(Beginning of MATERIAL SHOWN)

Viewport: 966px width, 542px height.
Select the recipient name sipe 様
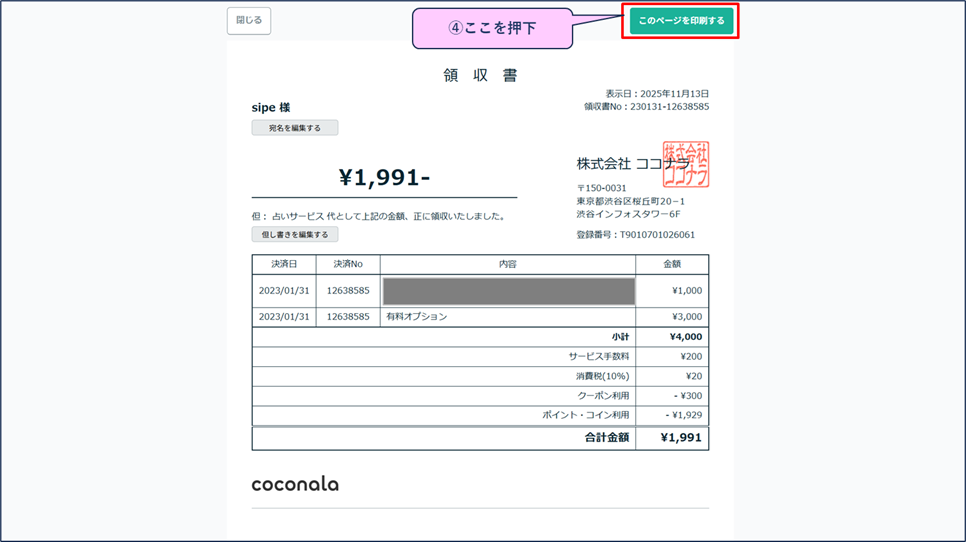[271, 108]
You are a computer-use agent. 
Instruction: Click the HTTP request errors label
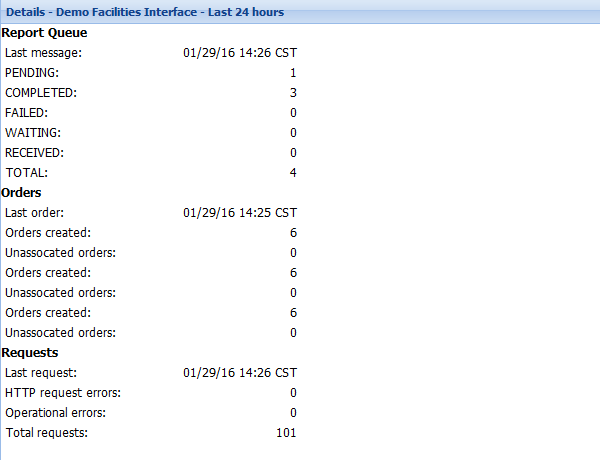pyautogui.click(x=63, y=393)
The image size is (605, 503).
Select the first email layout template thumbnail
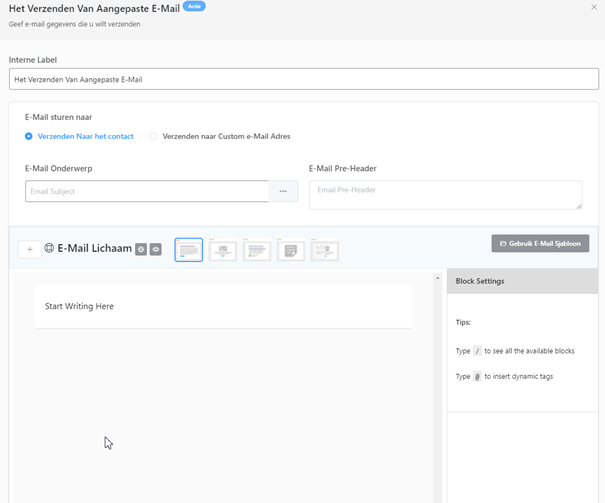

(End of MATERIAL SHOWN)

In the copy, include every line of the entries above exactly and none of the pictures.

TASK RESULT
Viewport: 966px width, 542px height.
Select the recipient name sipe 様
[271, 108]
You are a computer-use agent. 
Instruction: Click the HTTP request errors label
pyautogui.click(x=63, y=393)
The image size is (605, 503).
Select the first email layout template thumbnail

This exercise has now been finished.